Nicht zuletzt ist es unsinnig, eine Aufgabe "Ehrenamt" zu nennen, die an den Job des Partners gekoppelt ist und im Grunde nicht abgelehnt werden kann. Frau Büdenbender wollte eigentlich weiterhin als Richterin arbeiten, hat es sich aber nach Gesprächen mit ihrem Arbeitgeber und ihrer Vorgängerin anders überlegt. Ganz gleichgültig, was genau sie zu dieser - völlig privaten - Entscheidung bewogen hat: Dass die Präsidentengattin in Vollzeit einen anspruchsvollen Beruf ausübt, ist offenbar nur schwer einzurichten.

Die Ärztin Veronica Carstens durfte immerhin einige Patienten in ihrer Praxis behandeln, als ihr Mann Karl Ende der 70er Jahre Bundespräsident war; die Hauswirtschaftslehrerin Christiane Herzog hatte in den 90er Jahren eine Kochsendung im Fernsehen. Auch Büdenbenders Vorgängerin Daniela Schadt ließ ihren Beruf als Journalistin ruhen, obwohl sie nicht einmal mit Joachim Gauck verheiratet ist. Dass diese "wilde Ehe" an der Staatsspitze von der Gesellschaft akzeptiert wird, ist ein Fortschritt.
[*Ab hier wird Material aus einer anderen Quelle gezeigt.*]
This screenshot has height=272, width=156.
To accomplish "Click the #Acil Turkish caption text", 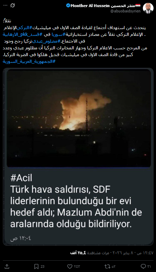I will coord(76,201).
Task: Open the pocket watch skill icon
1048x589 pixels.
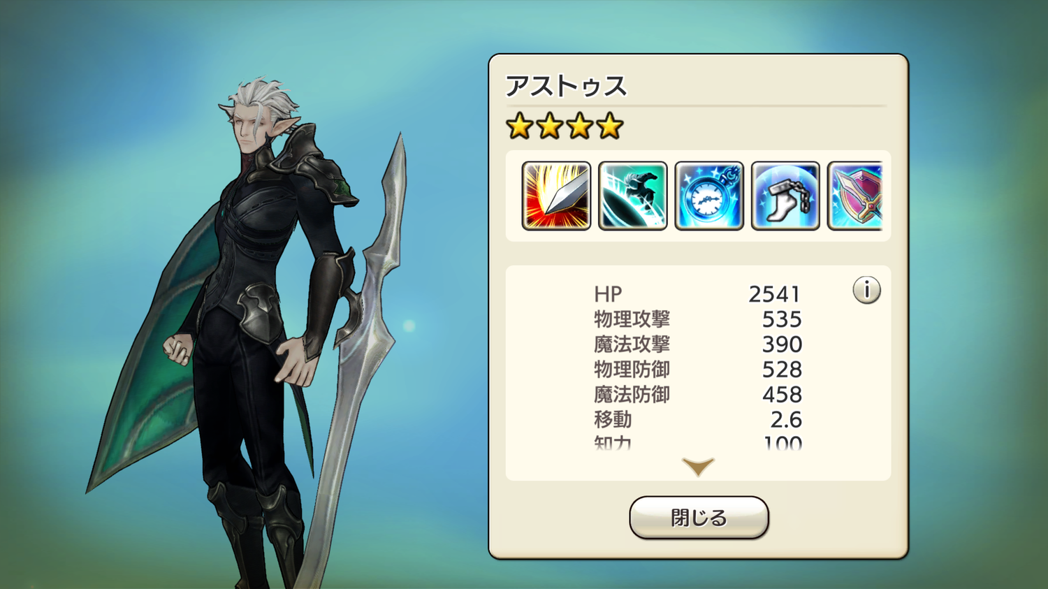Action: [x=709, y=196]
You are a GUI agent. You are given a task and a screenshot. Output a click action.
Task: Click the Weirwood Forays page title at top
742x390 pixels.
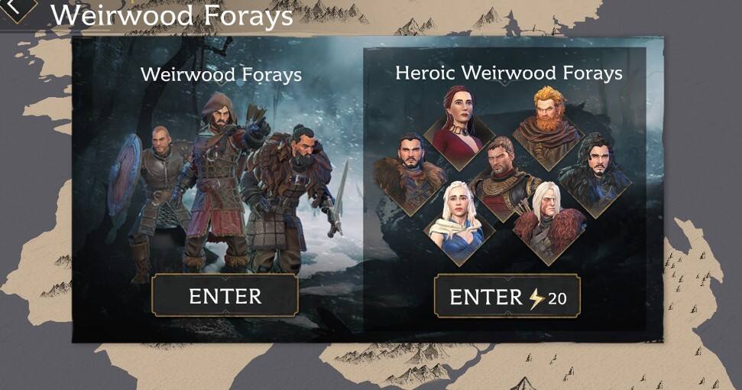[171, 15]
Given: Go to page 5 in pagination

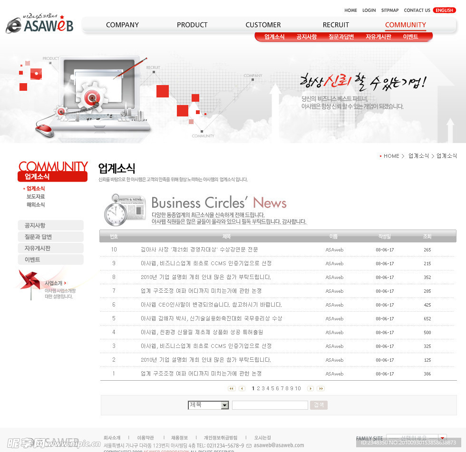Looking at the screenshot, I should (x=272, y=388).
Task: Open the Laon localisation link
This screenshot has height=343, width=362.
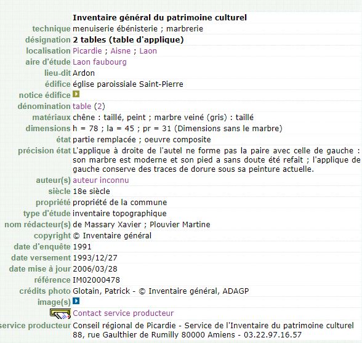Action: pos(148,51)
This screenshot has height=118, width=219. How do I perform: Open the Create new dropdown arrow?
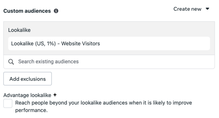click(207, 9)
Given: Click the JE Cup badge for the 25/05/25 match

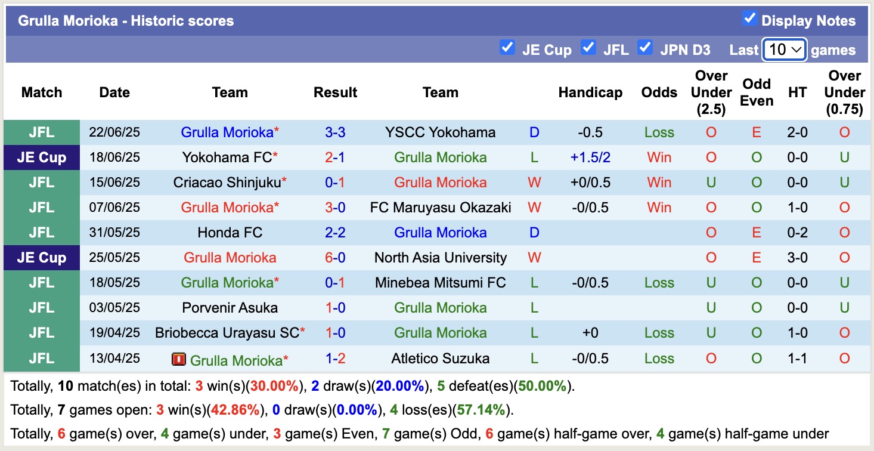Looking at the screenshot, I should tap(41, 257).
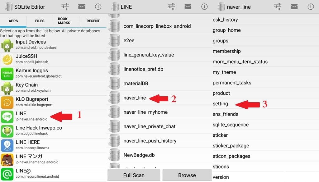Select the JuiceSSH app icon
Viewport: 319px width, 182px height.
point(7,58)
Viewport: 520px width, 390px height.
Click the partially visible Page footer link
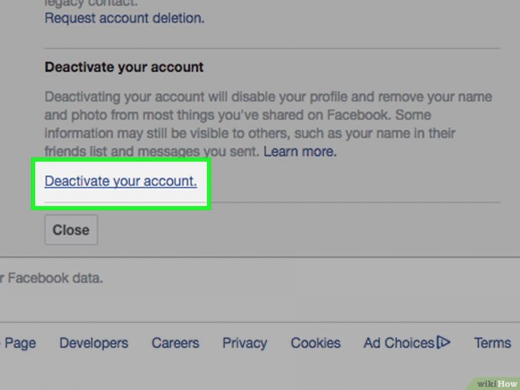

Dass für Frau Schadt dann trotzdem nur die traditionelle Rolle blieb, umso abstruser.

Eine andere Möglichkeit wäre es, auf die Unterstützung der Präsidentengattin zu verzichten. Joachim Sauer, der Ehemann der Kanzlerin, verfolgt seine Karriere als Chemiker und tritt fast nie mit Angela Merkel auf - wenngleich seine Frau auch weniger Repräsentationsaufgaben hat als ein Bundespräsident.

Deutschland muss sich entscheiden: Leistet die "First Lady" unverzichtbare Arbeit, dann sollte diese genau definiert und entlohnt werden. Ist sie nur als kostenloses Beiwerk gut, kann ganz auf sie verzichtet werden. Spätestens wenn eine Frau das Amt des Bundespräsidenten übernimmt, wird sich zeigen, dass dies ohne weiteres möglich ist.